Territorial cerebellar infarcts have mainly a thromboembolic mechanism. Cerebellar infarcts less than 2 cm in diameter have recently been reported as nonterritorial infarcts, but it is not clear whether they are low-flow or embolic infarcts. The aim of the present study was to compare the characteristics and causes of territorial and nonterritorial infarcts in a prospective series of 115 patients.


We collected data from 115 consecutive patients with cerebellar infarcts (79 territorial and 36 nonterritorial [ie, less than 2 cm]), using magnetic resonance imaging (88 patients) and computed tomography.

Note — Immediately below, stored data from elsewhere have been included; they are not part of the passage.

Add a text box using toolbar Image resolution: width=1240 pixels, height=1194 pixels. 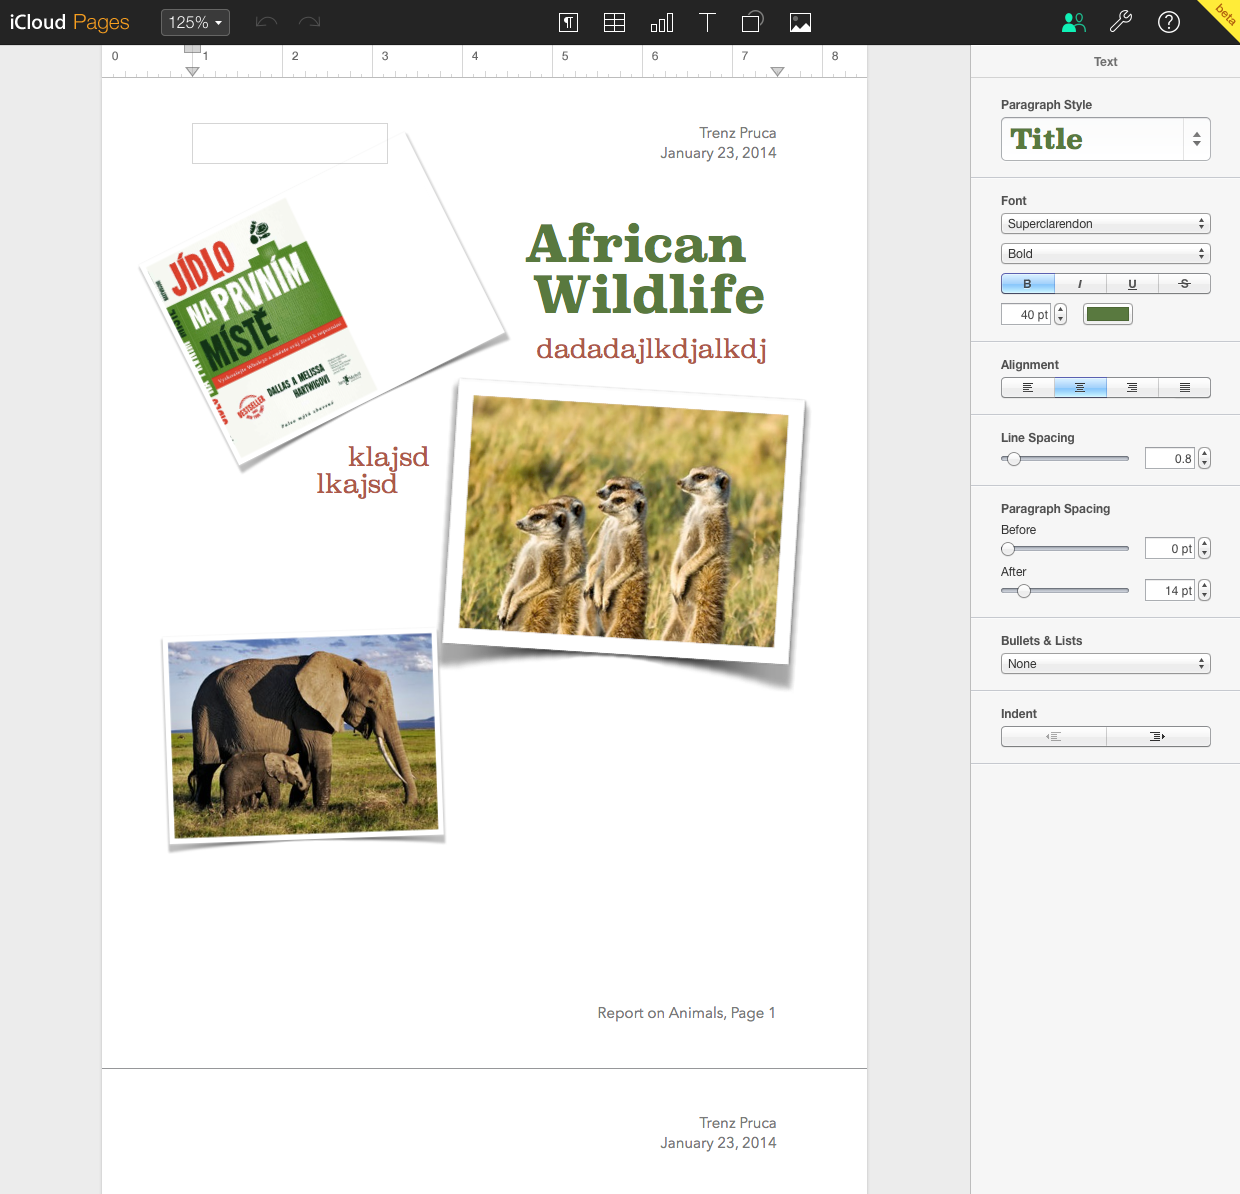pos(707,22)
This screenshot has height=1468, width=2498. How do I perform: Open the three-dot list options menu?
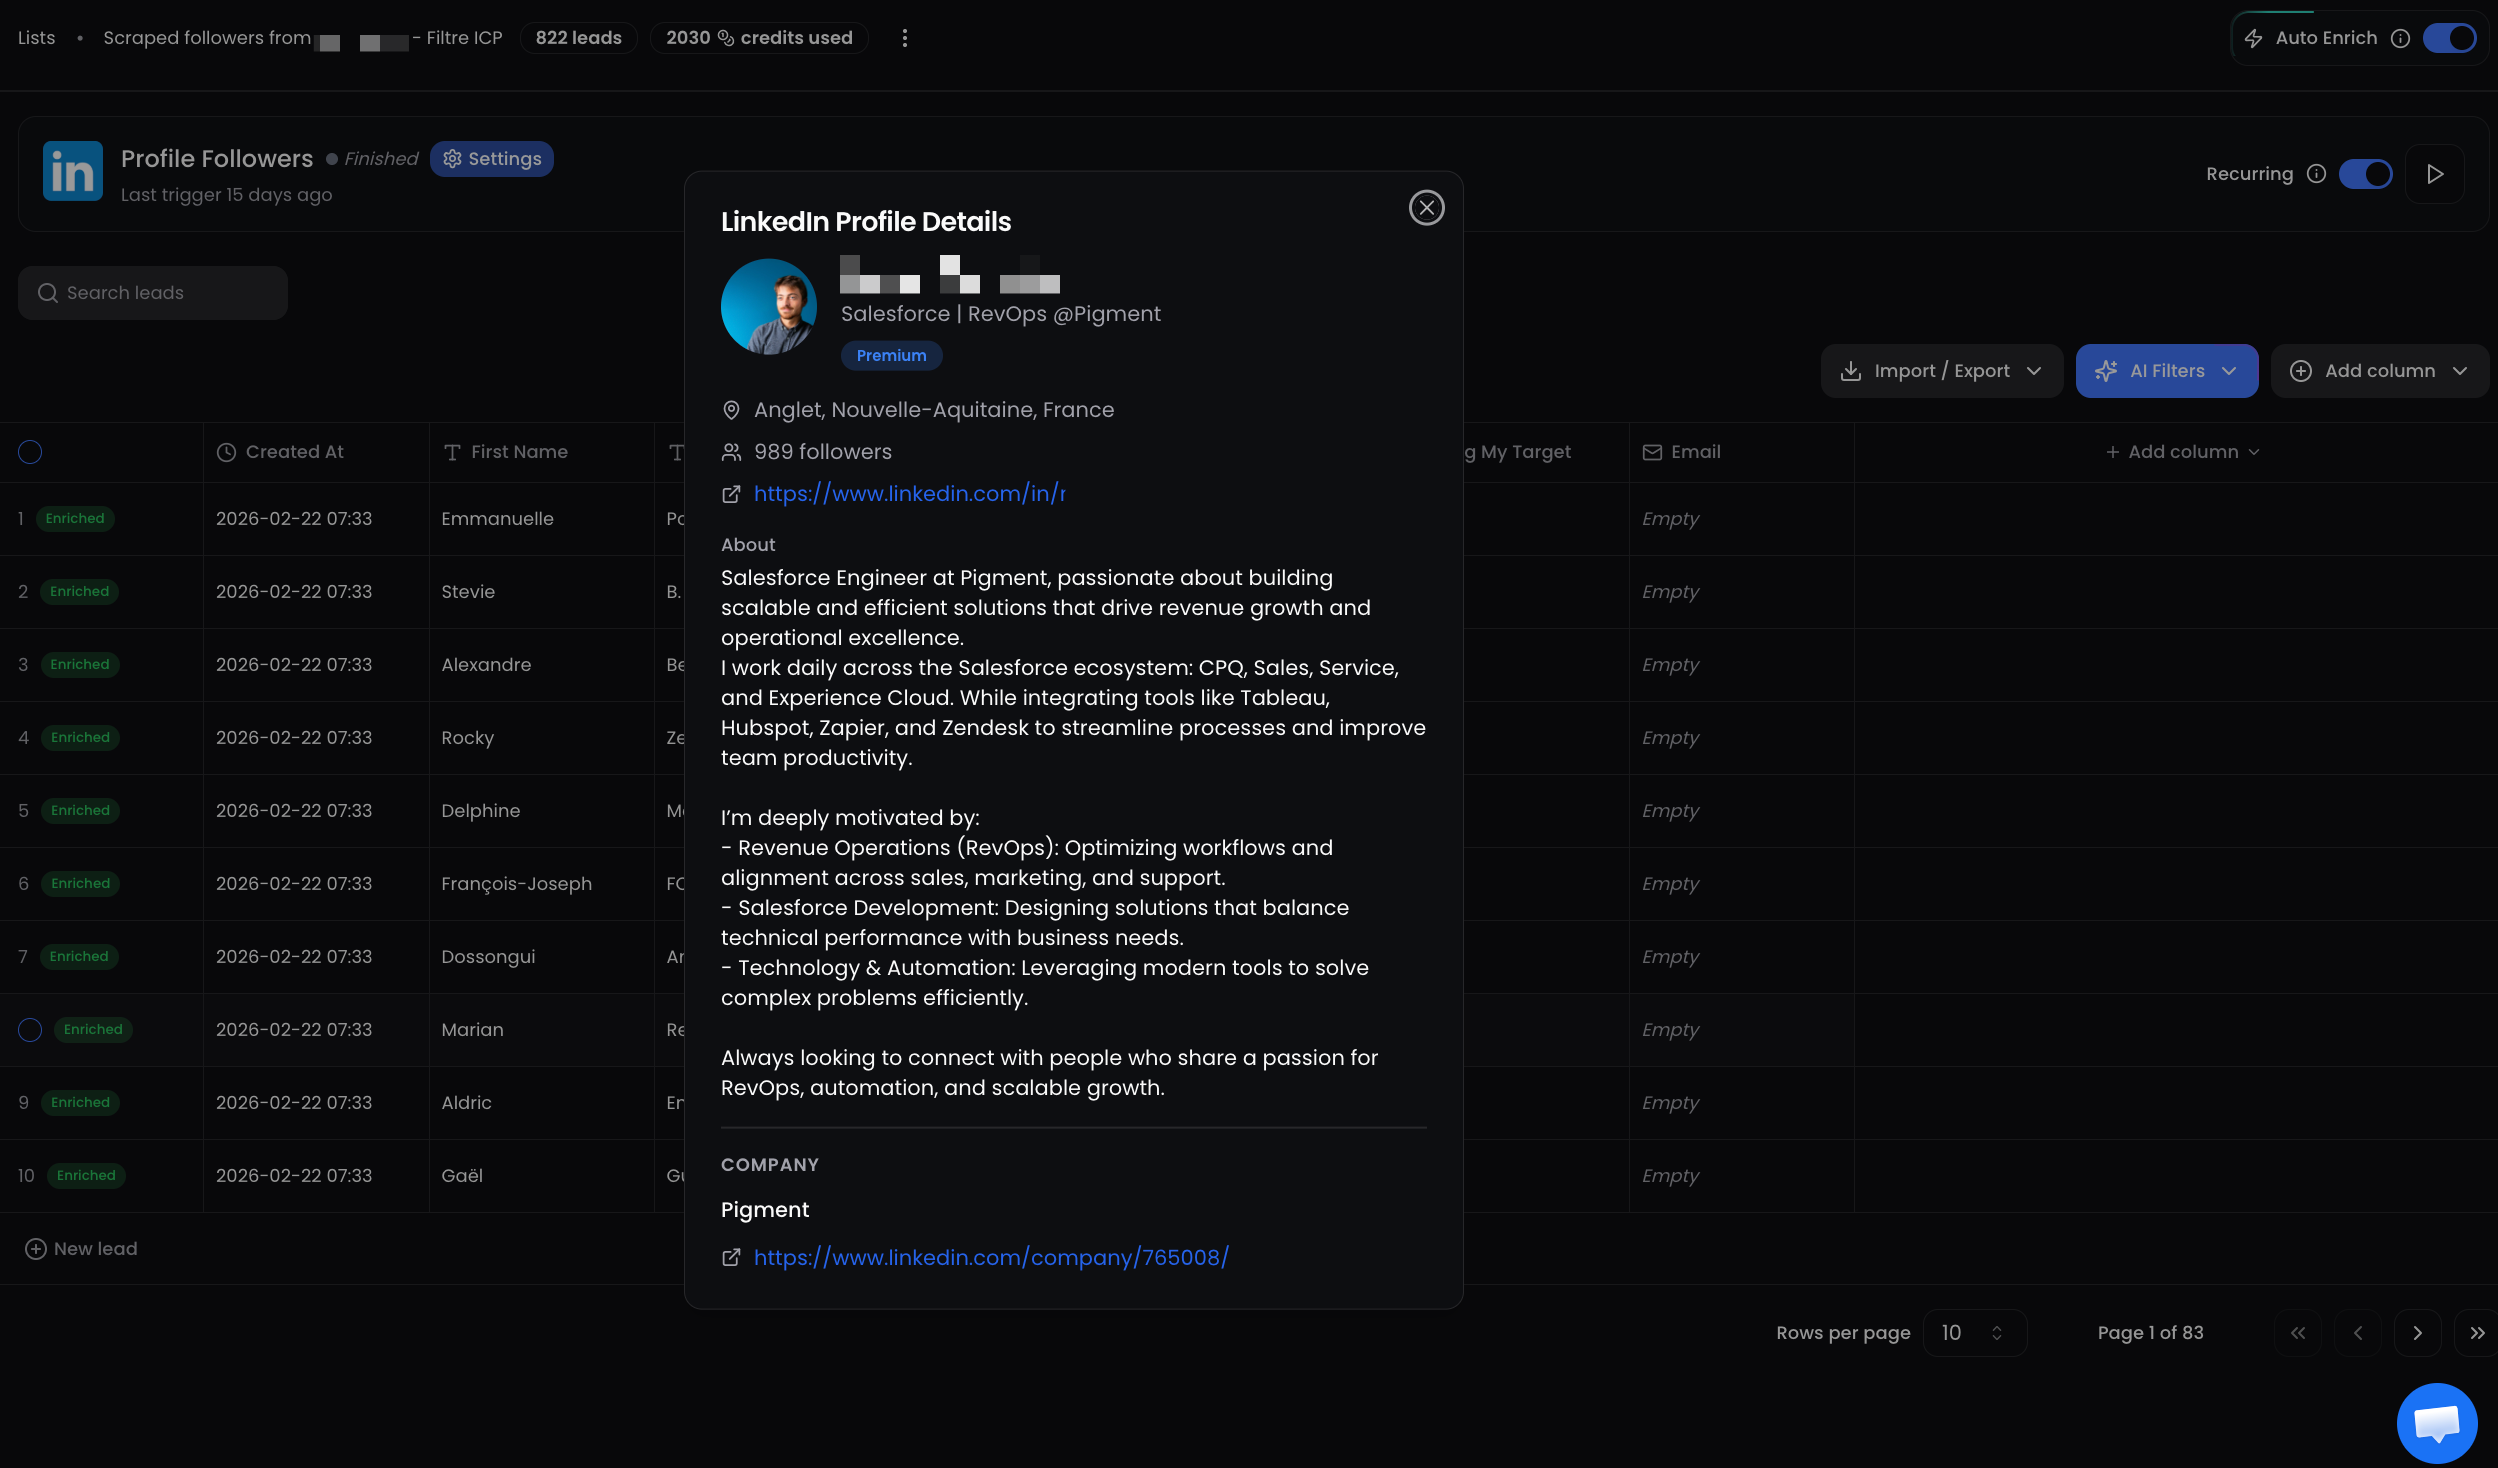click(x=904, y=38)
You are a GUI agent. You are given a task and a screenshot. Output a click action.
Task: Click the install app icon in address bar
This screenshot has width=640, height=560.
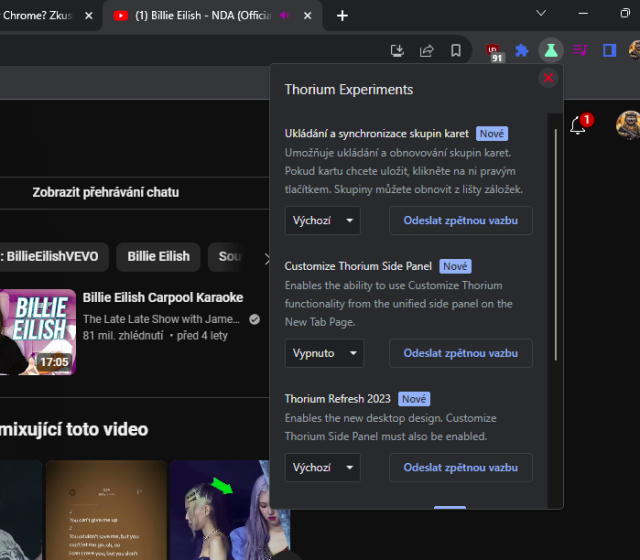pos(398,51)
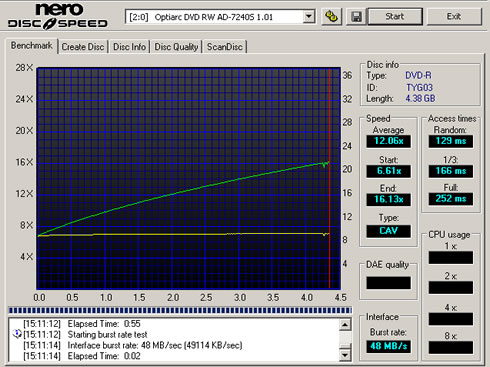Click the options/settings icon next to drive selector
This screenshot has height=367, width=490.
coord(331,17)
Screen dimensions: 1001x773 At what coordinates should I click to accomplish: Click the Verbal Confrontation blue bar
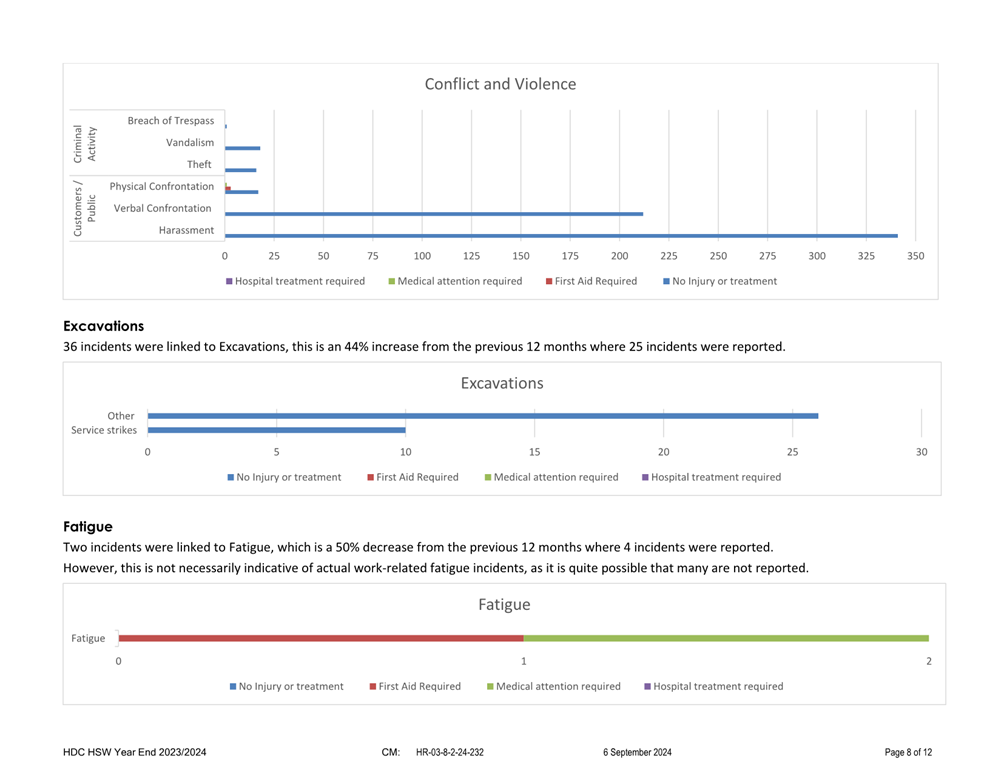pyautogui.click(x=433, y=214)
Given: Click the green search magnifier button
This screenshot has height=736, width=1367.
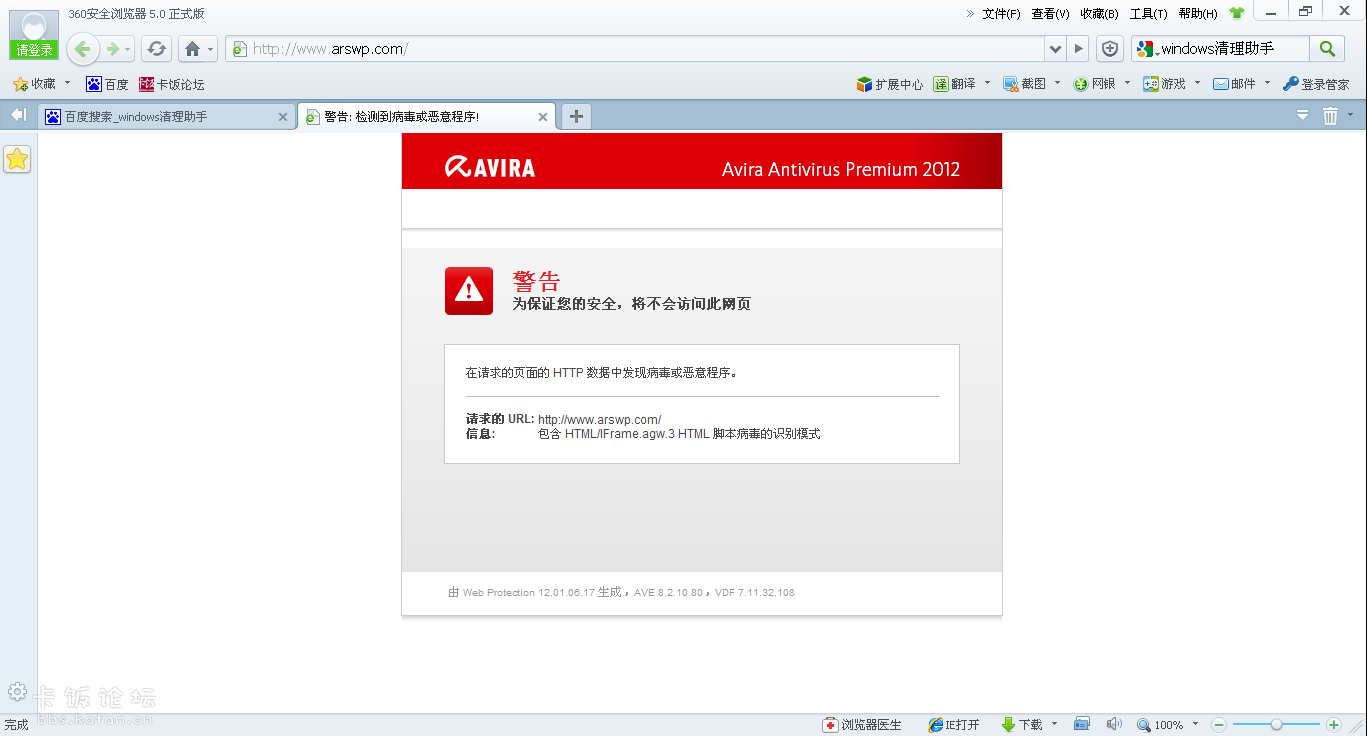Looking at the screenshot, I should pos(1326,49).

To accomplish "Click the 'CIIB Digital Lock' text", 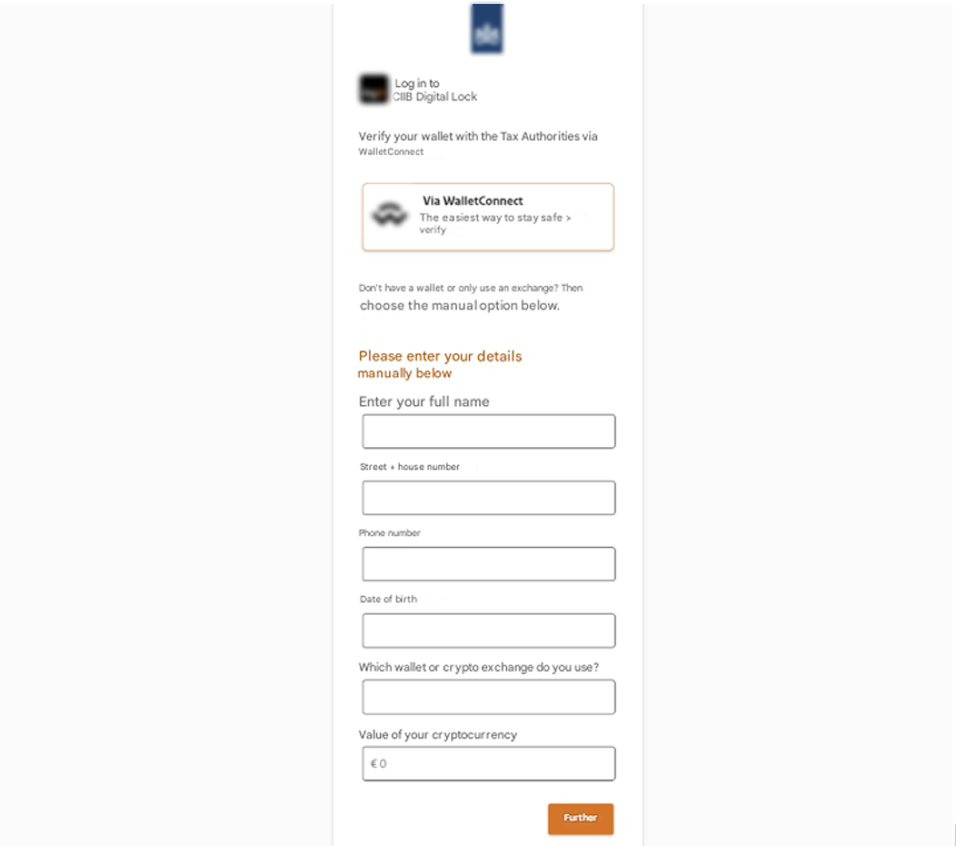I will click(x=435, y=97).
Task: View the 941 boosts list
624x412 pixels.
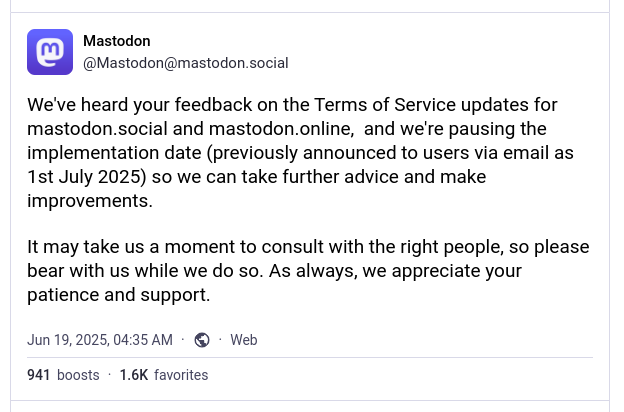Action: tap(63, 375)
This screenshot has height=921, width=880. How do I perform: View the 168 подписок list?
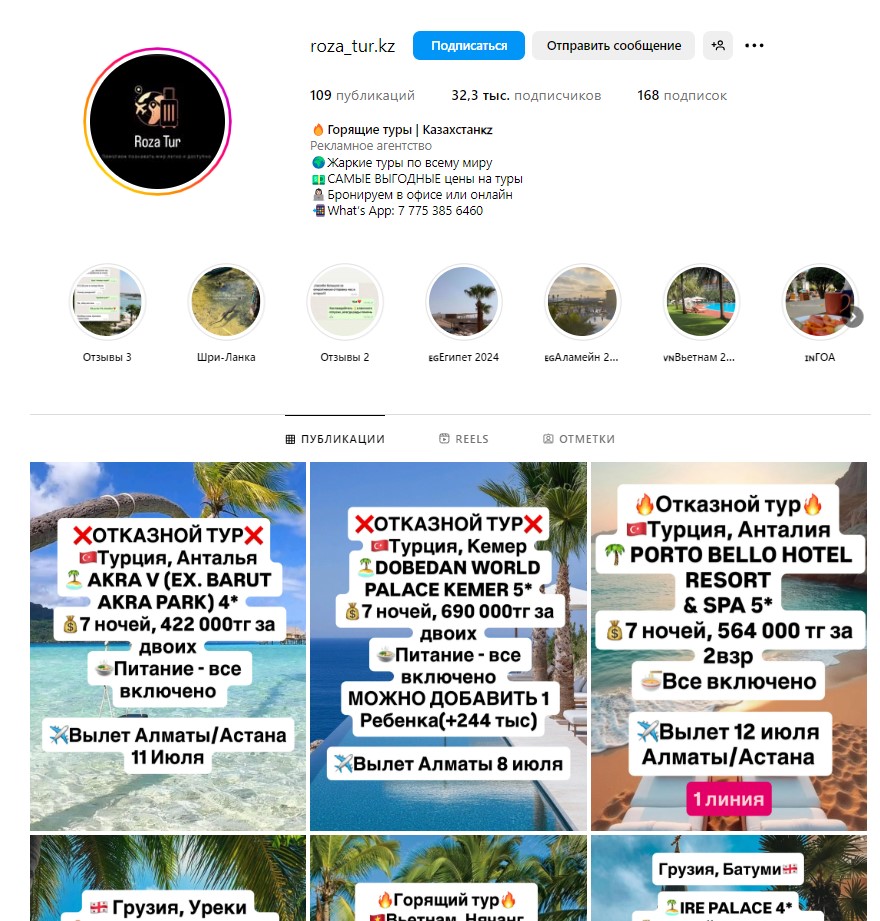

Patients with territorial infarcts and those with nonterritorial infarcts had similar vascular risk factors and clinical presentations and an equal frequency of cardiac source of embolism (32% versus 42%; P=NS) and of large artery occlusive disease (23% versus 19%; P=NS). Occlusive lesions of large arteries at angiography occurred at the level of one cerebellar artery (5% versus 0%; P=NS) and proximal to the ostia of the cerebellar arteries (18% versus 19%; P=NS). Infarcts distal to occlusive lesions were subdivided into unilateral vertebral artery occlusive disease (presumed artery-to-artery embolic mechanism; 18% versus 5%; P=NS) and low-flow state distal to bilateral vertebral or basilar artery occlusion (presumed hemodynamic mechanism; 0% versus 14%; P=.004). Patients with nonterritorial infarcts had more frequent hypercoagulable state (17% versus 1.25%; odds ratio, 15.6 [95% confidence interval, 1.8 to 135]). For the remaining patients, the mechanism of the infarct was unknown (34% versus 22%; P=NS).


Cerebellar infarcts less than 2 cm in diameter (ie, nonterritorial) have the same high rate of embolic mechanism as territorial infarcts (47% versus 49%; P=NS), have more frequent hypercoagulable state, and sometimes have a hemodynamic mechanism.